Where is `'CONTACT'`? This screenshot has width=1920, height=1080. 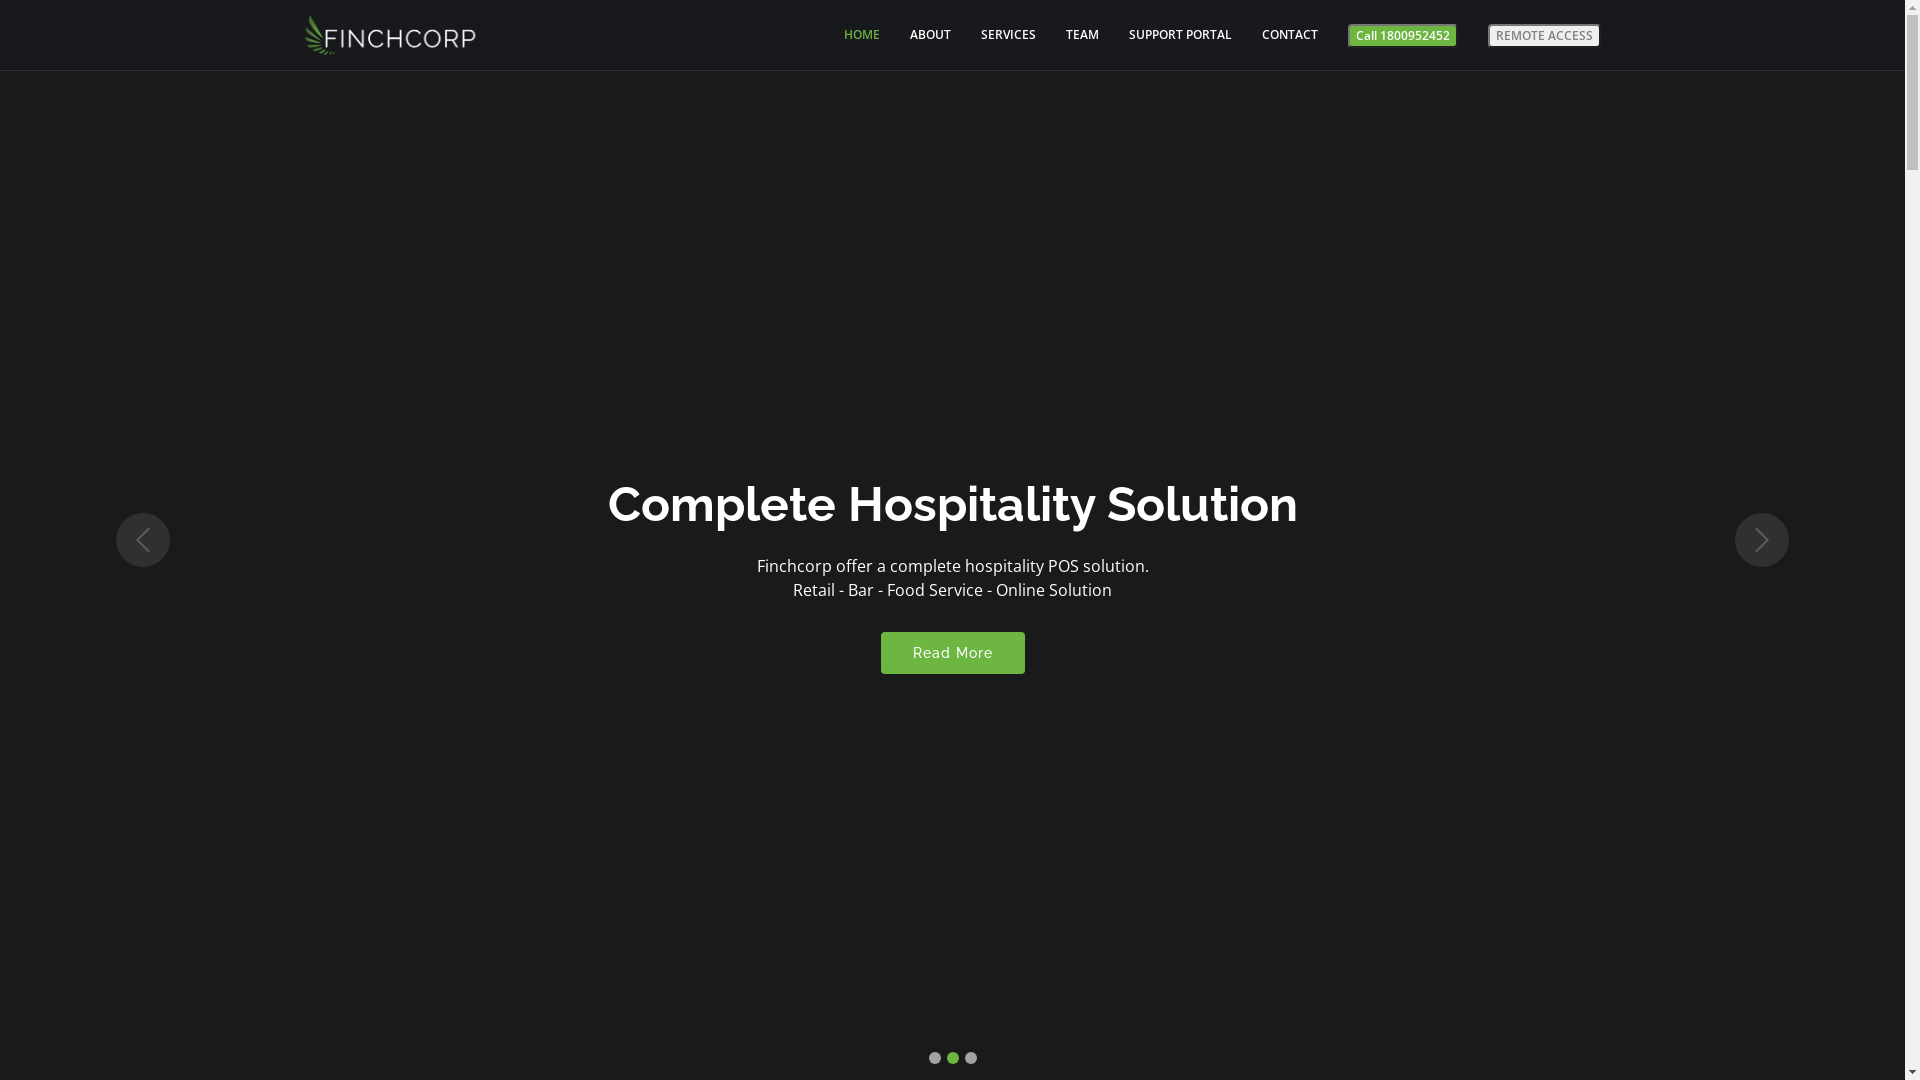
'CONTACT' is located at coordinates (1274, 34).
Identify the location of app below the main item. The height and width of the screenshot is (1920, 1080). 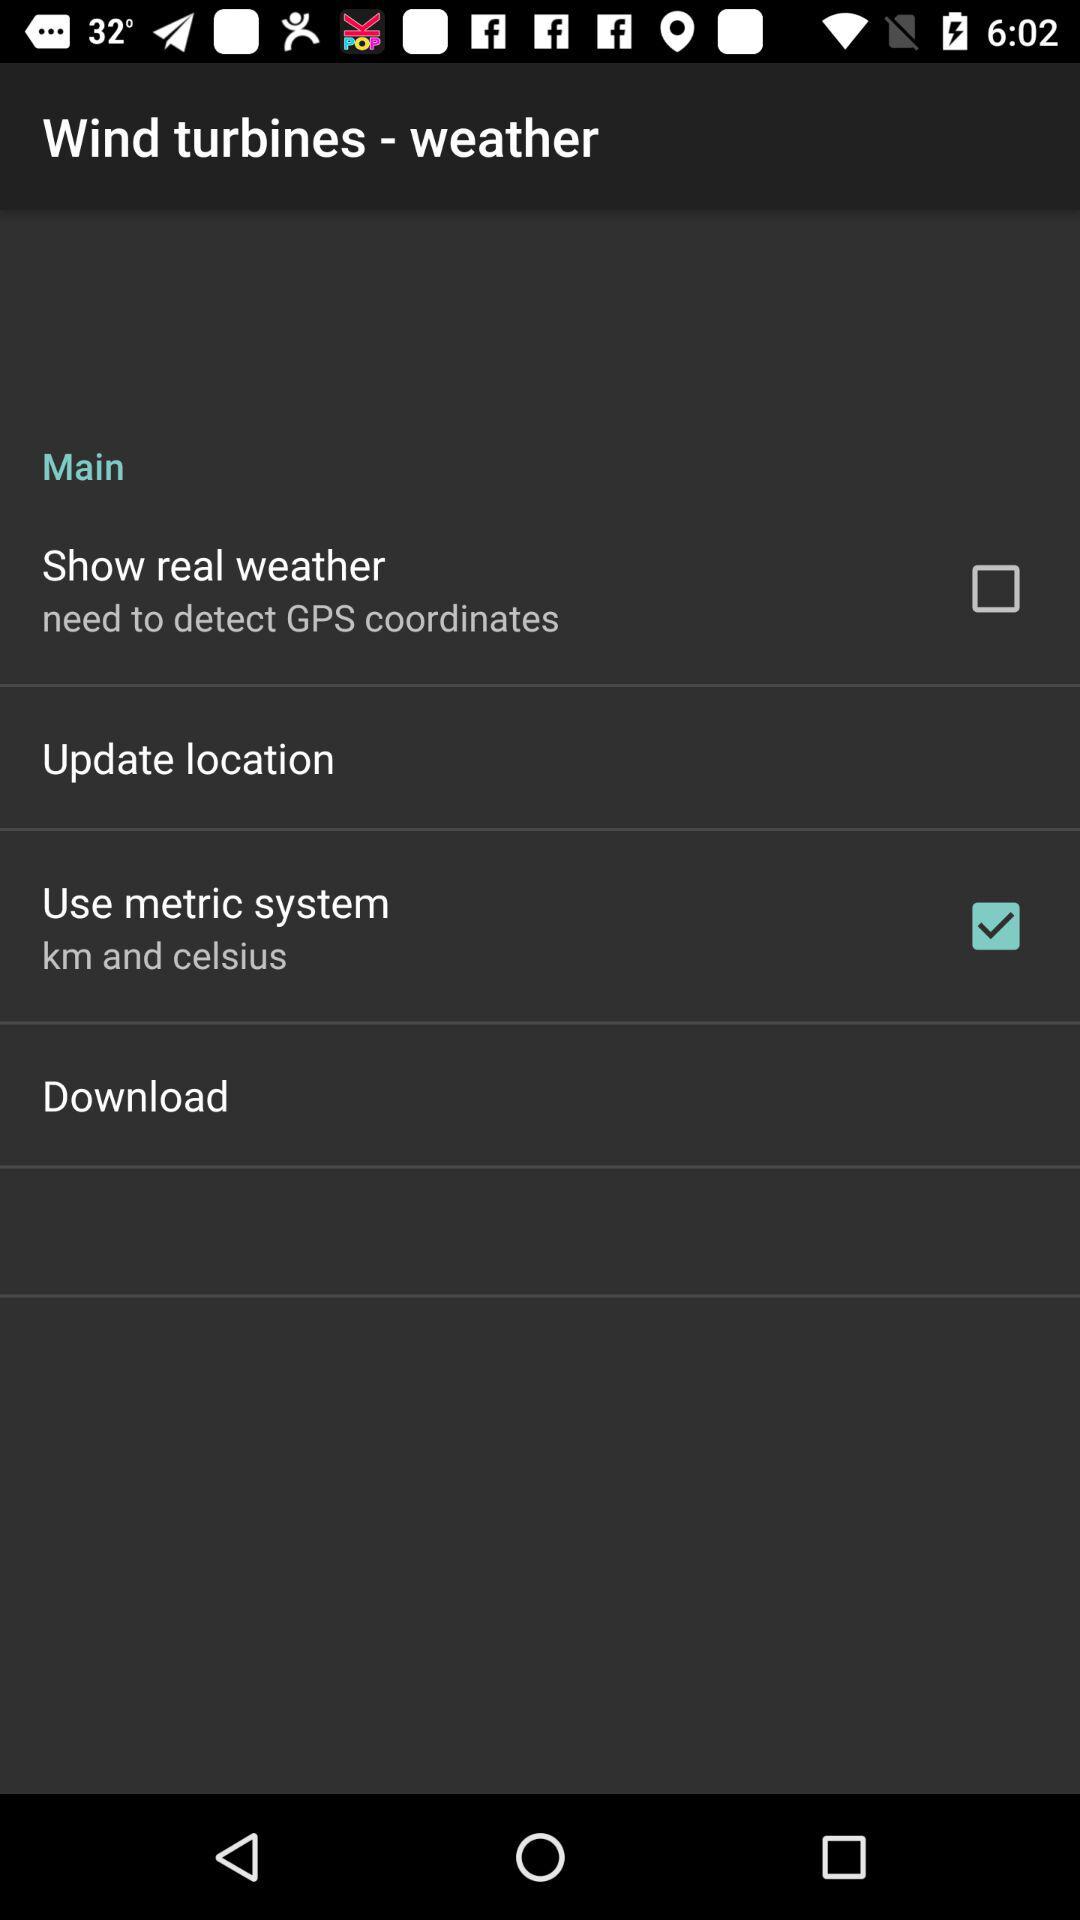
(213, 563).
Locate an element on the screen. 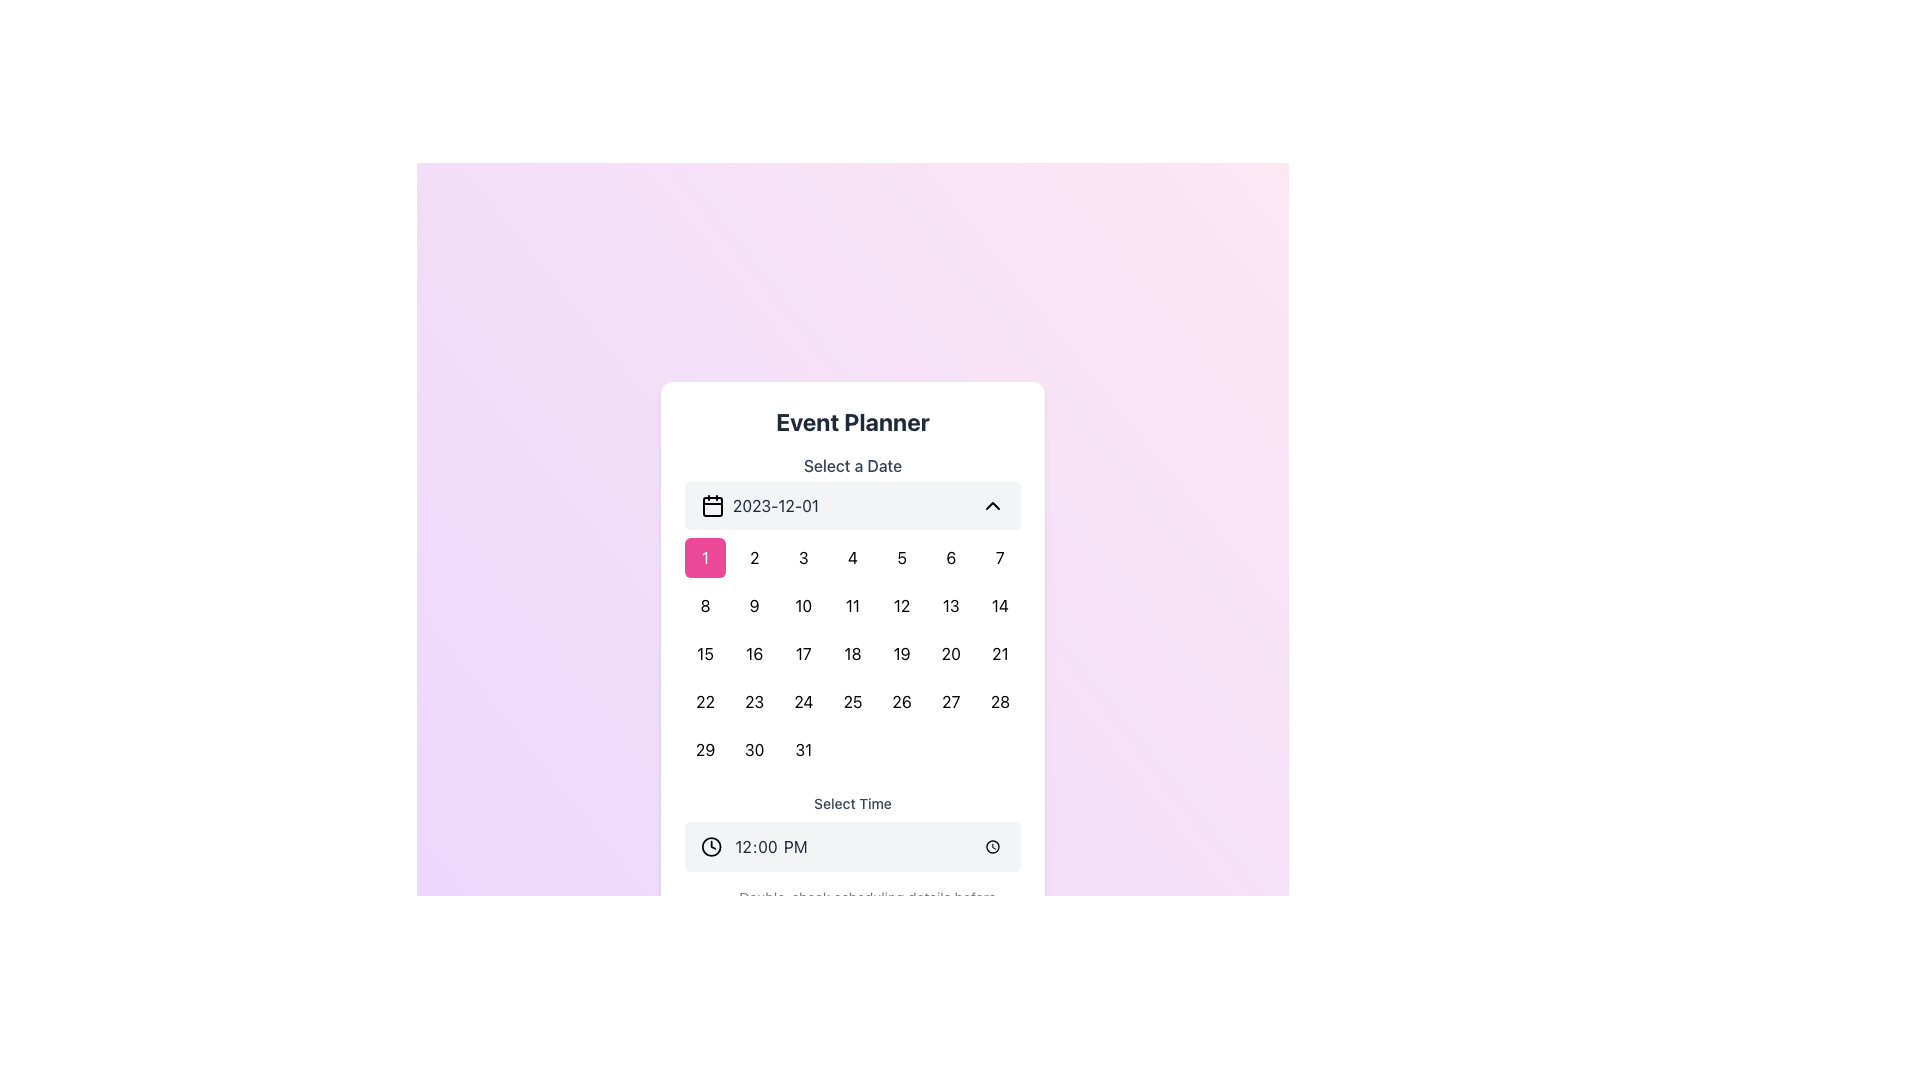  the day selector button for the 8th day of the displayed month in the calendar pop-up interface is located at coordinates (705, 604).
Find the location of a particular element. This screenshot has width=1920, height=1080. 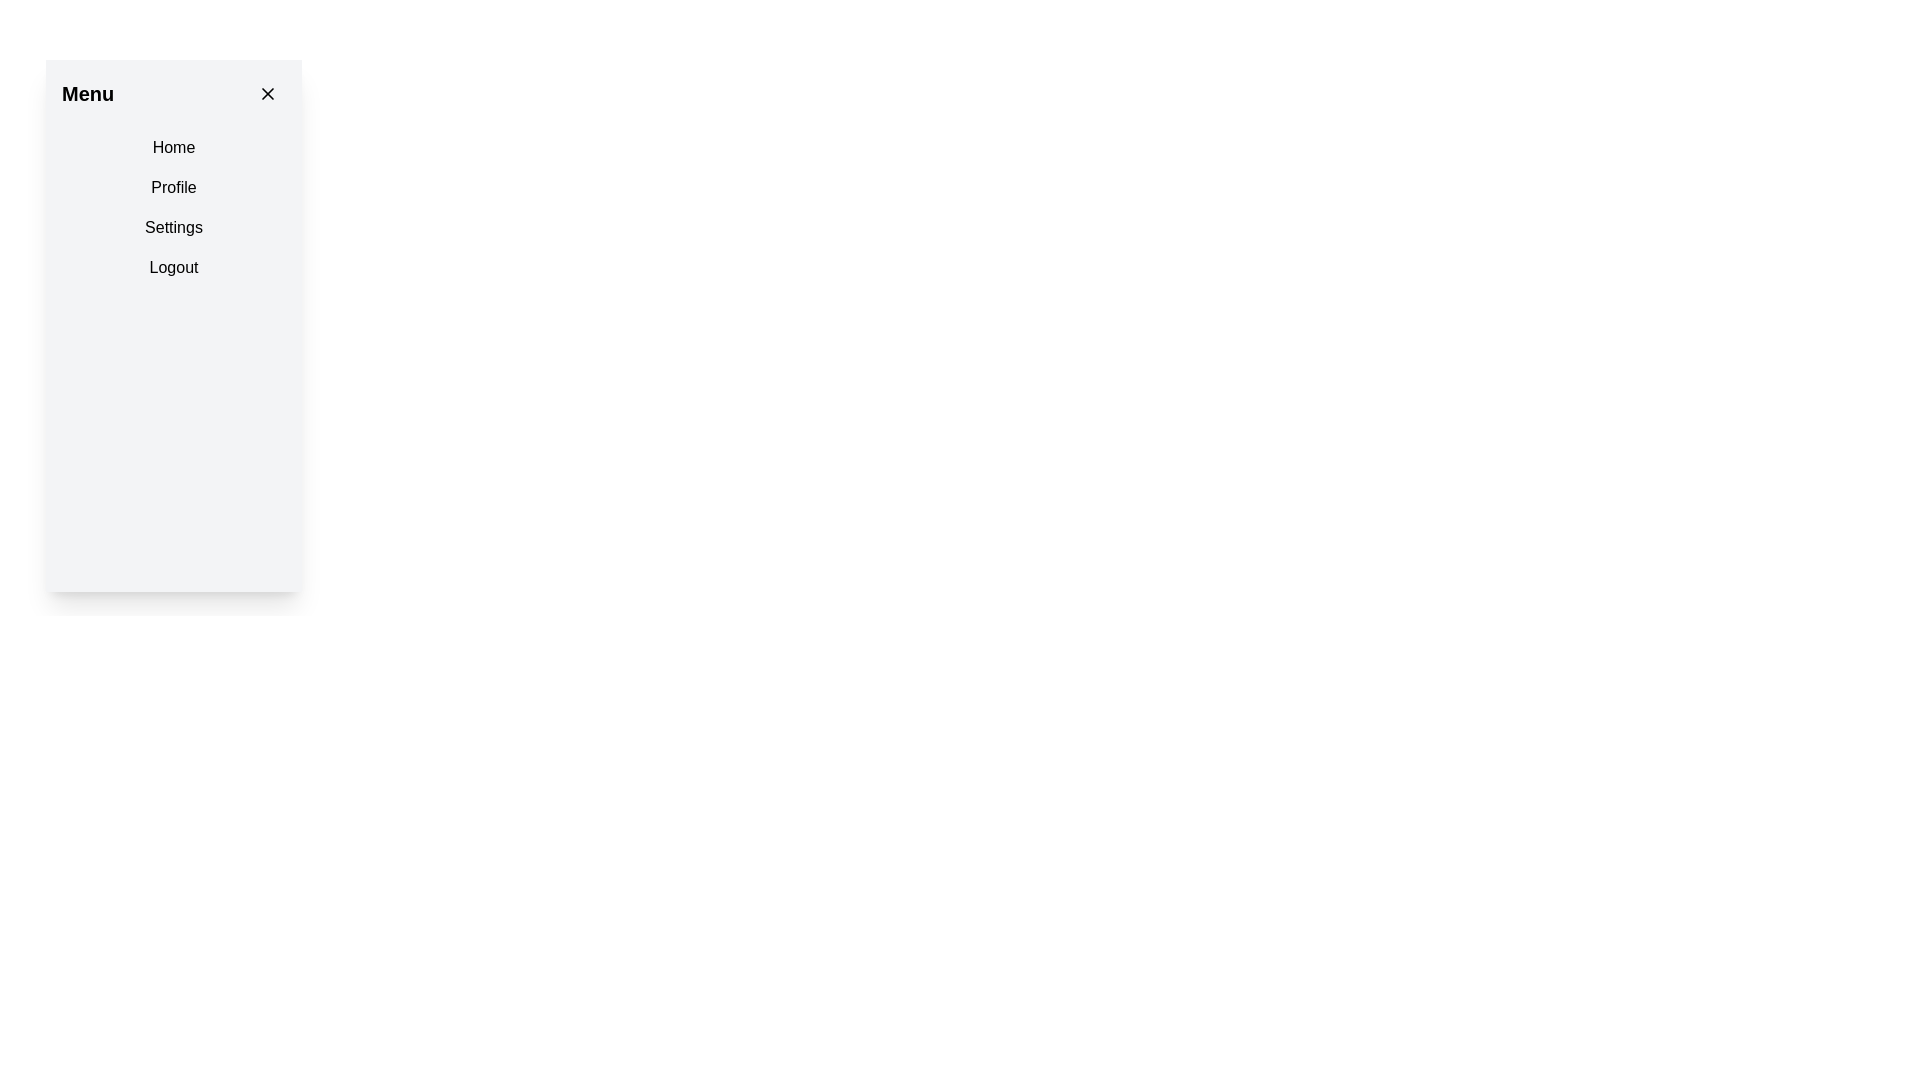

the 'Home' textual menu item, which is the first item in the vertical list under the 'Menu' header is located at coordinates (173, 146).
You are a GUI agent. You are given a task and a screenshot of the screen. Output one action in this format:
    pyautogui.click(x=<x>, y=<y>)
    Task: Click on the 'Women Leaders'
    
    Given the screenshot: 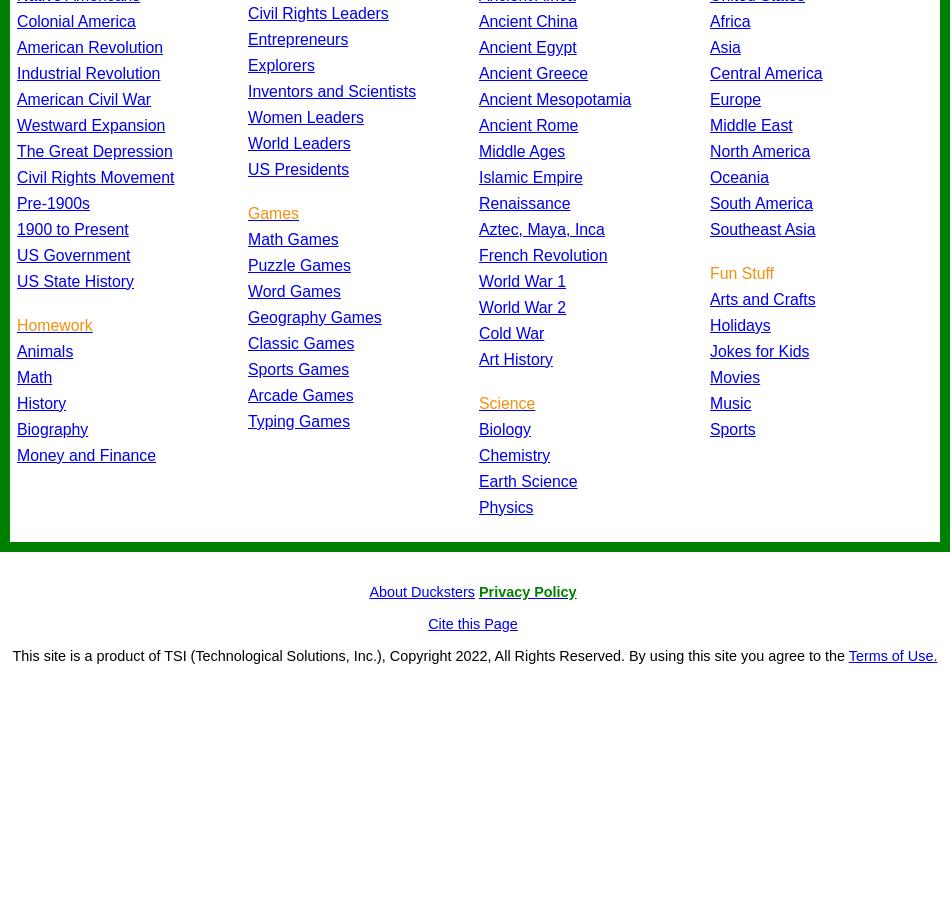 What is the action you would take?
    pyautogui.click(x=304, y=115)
____________________
## [What is being asked]
In the lines starting at the one containing "Identify the location" and ending at the one containing "(213, 563).", change "main item" to "primary item" and write those lines out again with nothing else altered. Leave the pictures out.

## [Completed exercise]
Identify the location of app below the primary item. The height and width of the screenshot is (1920, 1080). 
(213, 563).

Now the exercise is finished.